STATED PROBLEM → Print the Nokia 6233 text word for word, from "The Latvian operator" up to and including "connection to a PC.".

EXCERPT TO READ →
++++++++++

The Nokia 6233 phone made by Nokia is the successor to the Nokia 6230i. It is a 3G/GSM/WCDMA mobile phone that runs the Series 40 3rd Edition, Feature Pack 1 UI on the Nokia operating system.

The Latvian operator LMT offered a "LMT 15" branded version for its anniversary in 2007, with the logo located just below the screen.

Features
The phone has two stereo speakers with surround sound. It supports a variety of music formats including AAC, MP3 and WMA files.  The latest firmware is version 5.60. It has a camera which can take photos at a resolution of 2 megapixels (1200 x 1600), and videos at VGA (640 x 480) resolution, as well as MP3 playback, Bluetooth, infrared, radio, games and Internet access.

Nokia 6233 Music Edition
Dubbed "Music Edition", a special white colour version of the Nokia 6233 is sold in Asian Pacific regions. It supports A2DP Bluetooth profile, meaning it is compatible with stereo Bluetooth headsets, providing better audio fidelity. This edition is sold with a larger MicroSD card (512MB instead of 64MB) and a speaker dock with a USB connection to a PC.

++++++++++

SUPPLIED DATA →

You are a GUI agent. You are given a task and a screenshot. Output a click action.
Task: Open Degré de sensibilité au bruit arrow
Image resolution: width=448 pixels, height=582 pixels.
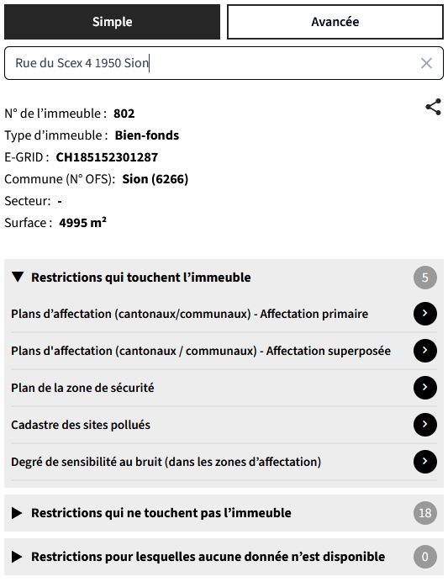pos(425,462)
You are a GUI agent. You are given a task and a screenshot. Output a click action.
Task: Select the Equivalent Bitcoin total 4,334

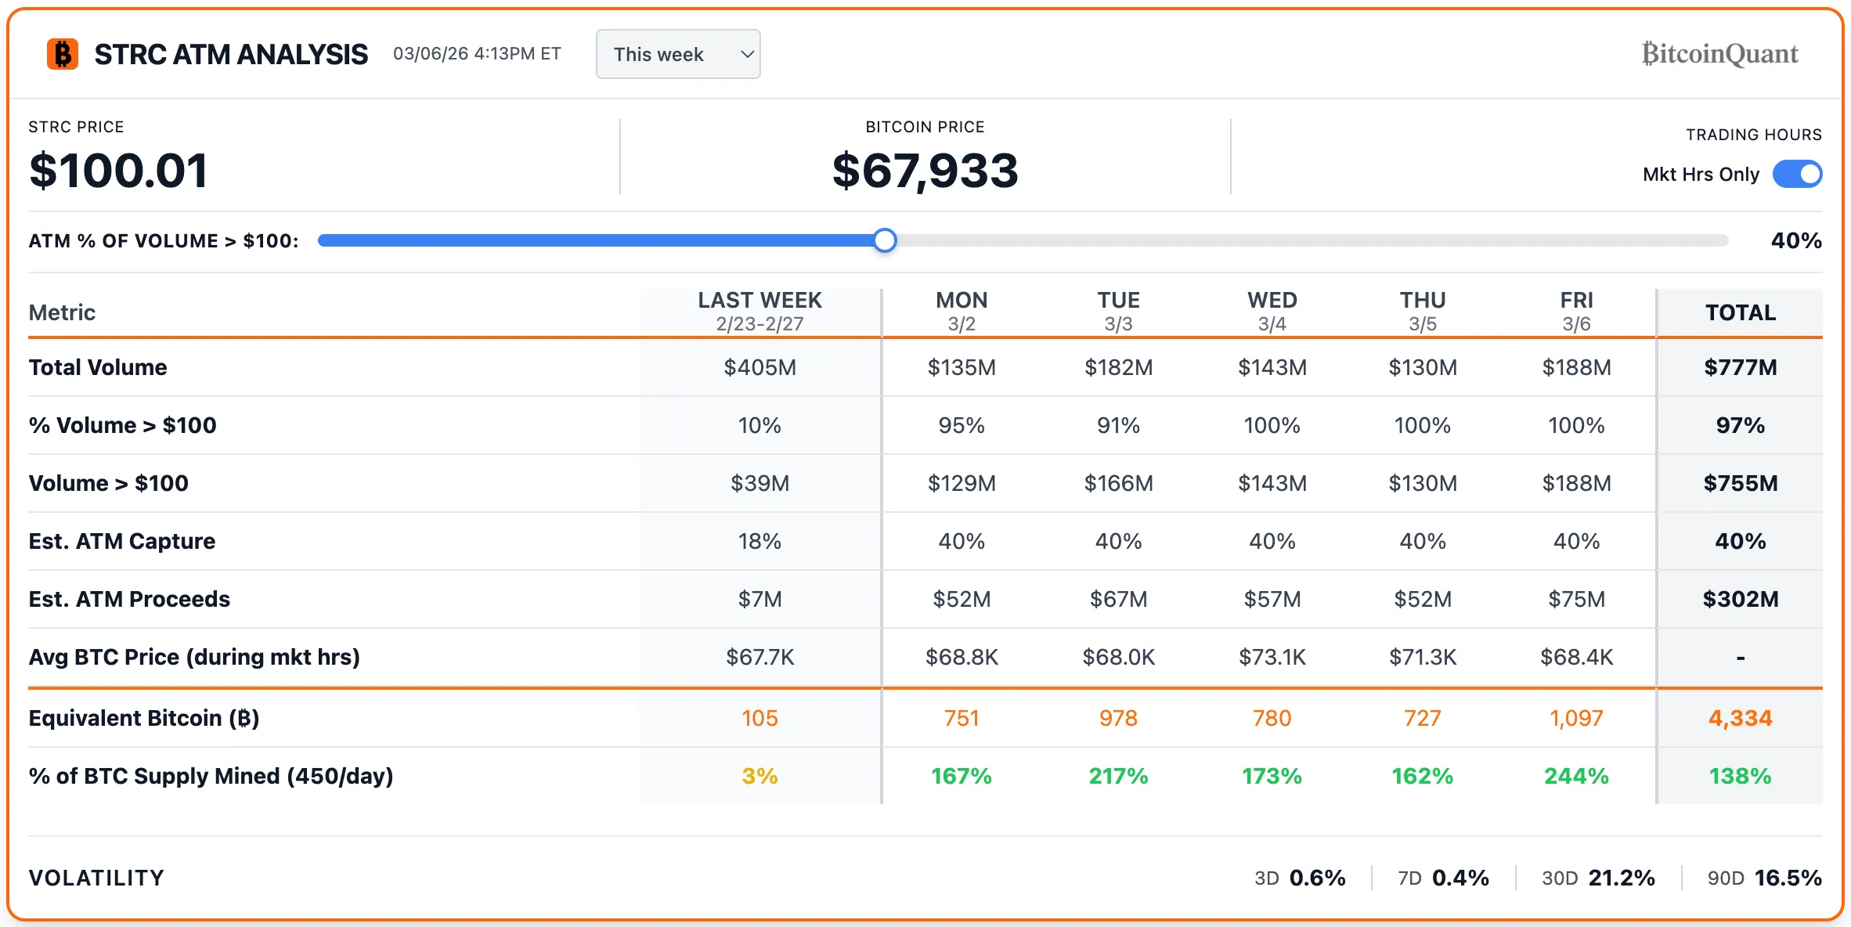1739,718
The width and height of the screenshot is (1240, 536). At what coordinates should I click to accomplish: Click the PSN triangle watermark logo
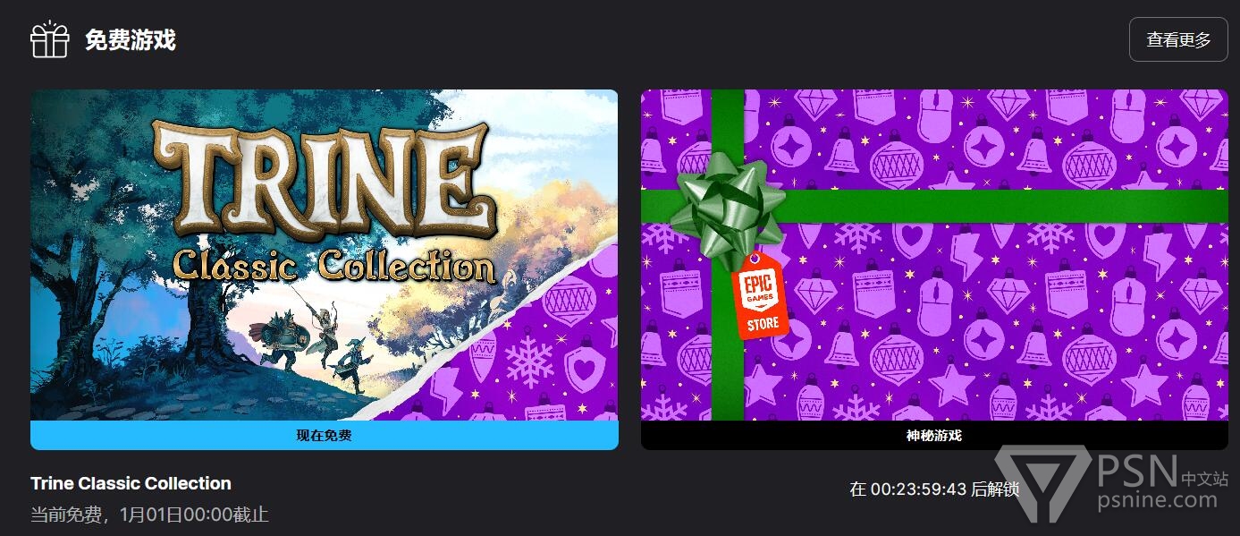1042,484
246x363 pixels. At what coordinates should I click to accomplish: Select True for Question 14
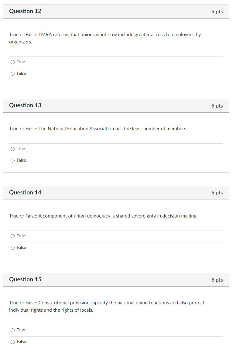(12, 236)
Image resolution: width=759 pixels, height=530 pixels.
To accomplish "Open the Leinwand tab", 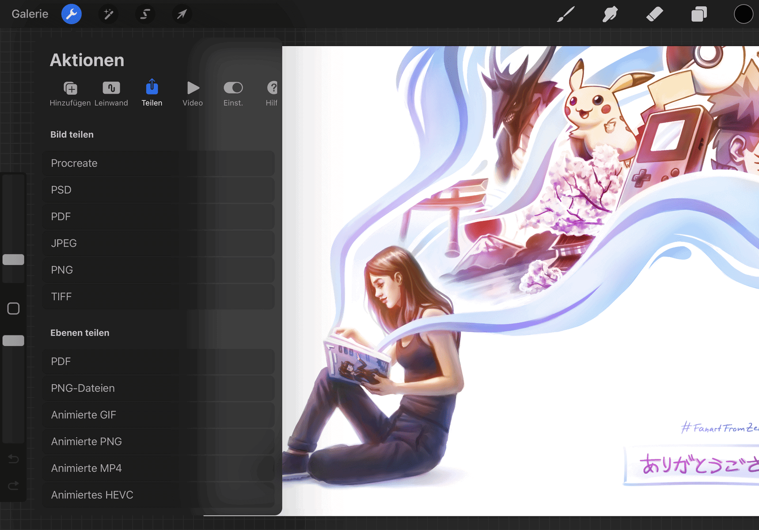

++++++++++

FINISHED TASK →
The Latvian operator LMT offered a "LMT 15" branded version for its anniversary in 2007, with the logo located just below the screen.

Features
The phone has two stereo speakers with surround sound. It supports a variety of music formats including AAC, MP3 and WMA files.  The latest firmware is version 5.60. It has a camera which can take photos at a resolution of 2 megapixels (1200 x 1600), and videos at VGA (640 x 480) resolution, as well as MP3 playback, Bluetooth, infrared, radio, games and Internet access.

Nokia 6233 Music Edition
Dubbed "Music Edition", a special white colour version of the Nokia 6233 is sold in Asian Pacific regions. It supports A2DP Bluetooth profile, meaning it is compatible with stereo Bluetooth headsets, providing better audio fidelity. This edition is sold with a larger MicroSD card (512MB instead of 64MB) and a speaker dock with a USB connection to a PC.